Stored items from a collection
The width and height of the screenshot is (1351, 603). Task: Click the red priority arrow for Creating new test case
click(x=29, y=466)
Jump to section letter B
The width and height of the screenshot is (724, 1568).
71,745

What this task involves: Return the data in its entirety, exactly as given.

Output of the task:
The width and height of the screenshot is (1351, 603). Task: Click the red priority arrow for Creating new test case
click(x=29, y=466)
Jump to section letter B
The width and height of the screenshot is (724, 1568).
71,745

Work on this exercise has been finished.